Chapter 1 About the author and book

I first learned this material as a graduate student at Mizzou. The stats courses that impacted me the most were taught by the late Gary Krause, then a professor and statistician in Mizzou’s agricultural college.

The light turned on for me during Gary’s Experimental Design course. That’s when the fog of mathematical statistics cleared enough so I could finally “get” the pragmatic value of statistics for the researcher. Why it didn’t hit me earlier, I don’t know. I’d been involved in plenty of research and data collection by then.

What dawned on me is that experimental design is a statistical framework for conducting unbiased research.

That concept permeates my course and this book and it is the one thing I most want my students to take away from suffering through me for a full semester.

Here’s how it hit me.

I was working on my PhD in pharmacology within the medical school. But most of my classmates in Gary’s courses were from the other side of campus, working on a PhD in one of the agriculture programs, usually in some area of agronomy or in animal science.

The problem my classmates shared, which was not a problem that really affected me, is having only a single growing or mating season by which to run a fully replicated experiment.

One shot!

Figure 1.1: One shot!

They only had one shot.

Which changes everything.

Planning was a priority for them. They needed to map out their experimental design well in advance and with all the statistical thought on the front end.
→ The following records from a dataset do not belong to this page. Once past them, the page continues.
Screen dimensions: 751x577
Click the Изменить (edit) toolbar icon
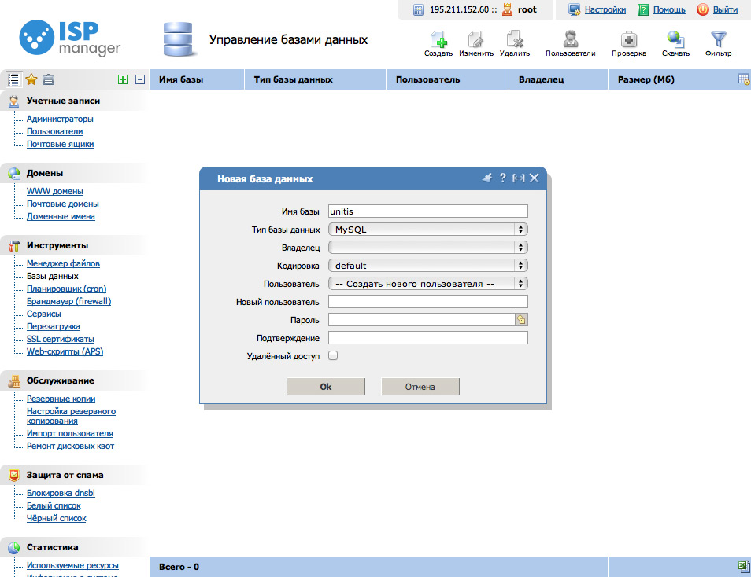tap(475, 42)
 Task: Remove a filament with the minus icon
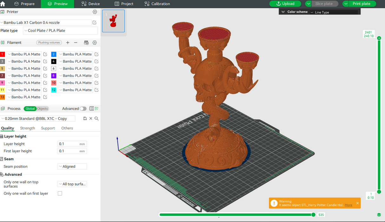76,42
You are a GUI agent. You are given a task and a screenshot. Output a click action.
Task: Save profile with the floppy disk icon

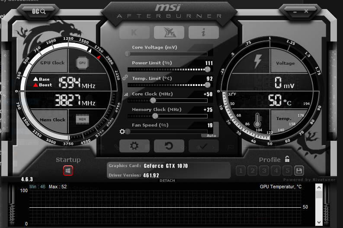[299, 171]
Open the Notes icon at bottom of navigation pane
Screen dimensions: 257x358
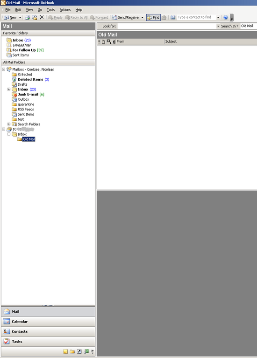[x=65, y=351]
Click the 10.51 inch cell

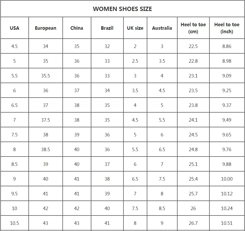(x=227, y=223)
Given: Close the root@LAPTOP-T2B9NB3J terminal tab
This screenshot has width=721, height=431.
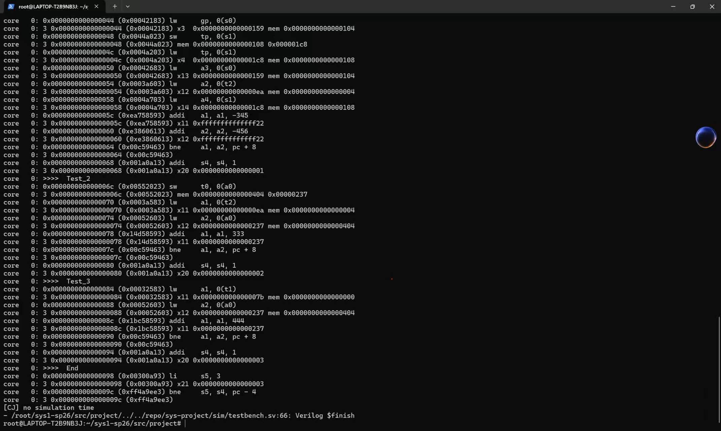Looking at the screenshot, I should click(x=96, y=6).
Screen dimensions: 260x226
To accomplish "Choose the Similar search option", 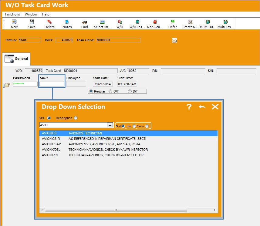I will click(147, 126).

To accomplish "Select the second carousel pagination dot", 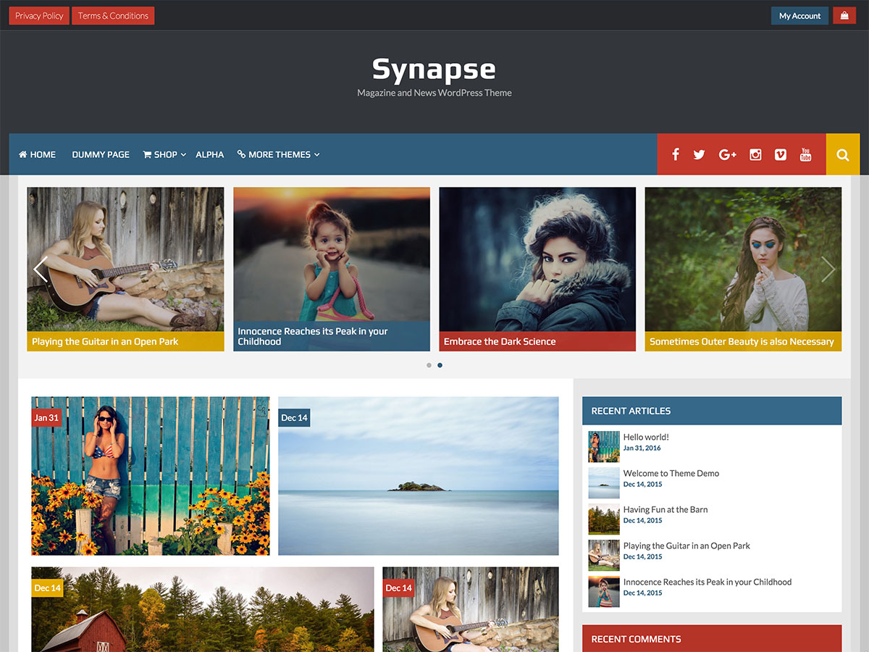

Once the experiment began, they didn’t have the luxury of running out to the field to plant another row of the crop, or to arrange additional breeding groups.

This planning was based upon statistical design principles, often in consultation with Gary. Defining variables and endpoints and comparisions and sample sizes and more. For them, statistics were mostly a priori planning. At the end of the season the samples were harvested. After all the biochemistry was completed at their lab benches, the final statistical analysis was performed according to the script they wrote up the previous winter.

That is how unbiased research is conducted.

In contrast, it is fair to say that a lot of biomedical scientists fail to incorporate statistical design into their plans at all, yet run statistical tests and inference as if they did. Failure to write and follow a script opens up a whole can of worms that, kindly, characterized as using statistics in ways our statistics were never meant to be run.

The biomedical researcher who takes a more “fly by the seat of their pants” approach to running experiments and collecting data is too common. In this approach, bunches of near and partial replicates are munged together before looking at the results and making a decision about what statistical analysis would be most appropriate to confirm their inclined interpretation of what the data obviously show.

Oops.

Unfortunately, that approach is riddled with biases.

A lot has been written in recent years about the replication and reproducibility crisis in biomedical research. When reproducibility is defined as achieving the same analytic result given identical raw data, then any failures are mostly a breadcrumb problem. That’s relatively easy to solve. We just need to change our data handling and analysis process and be more explicit about how we arrive at our numbers statistical solution.

When replication is defined as an independent repeat of the same general result, then any failures are indicative of a bias. Bias is more complicated to fix then just a simple breadcrumb problem.

Experimental statistics was invented by the founders as a means of instilling some structure into the planning, discovery and inference process so that unbiased interpretations can be made.

Therefore, the focus of this course is in teaching statistics not as tests to run after the fact, but as an experimental design framework.

The ideal learner will finish the course knowing how to map out the statistical plan for an experiment in advance, to follow it (and to feel really, really guilty when they don’t) and to appreciate why this is so important to reduce bias.

That same learner will also know how to analyze, interpret, visualize, and write up the results for a wide array of experimental designs and data types. Most of which she will forget immediately.

And since I emphasize pre-planning, this book is full of simulations. These mostly are simulations designed to determine a sample size necessary to run an experiment. However, they are based on a method in which the experimental groups are all pre-specified. This provides a way to map out and even visualize potential results in advance. Which is a great way to check assumptions.

I’m not a mathematician so I only offer enough theoretical and mathematical statistics to provide a glimpse of how how things work “under the hood.” When I do, it is mostly for stuff I think should be helpful to interpret statistical output, or illustrate why a test works in a specific way. I very much believe there is an important place for mathematical statistics, I just don’t believe I’m the person who should be teaching it.

Scientists have a lot of overt biases and are the last to realize it. Data frequently has a lot of hidden biases we fail to see. That’s why operating within a statistical design framework is so important.

Perhaps most importantly, for the biomedical PhD student hoping to graduate while still young, a statistical design framework also offers the potential to keep things rolling downhill for you. Statistical thinking should help you avoid the time-sucking rabbit holes that are associated with sloppy, inconclusive or uninterpretable experiments that prolonged time to degrees.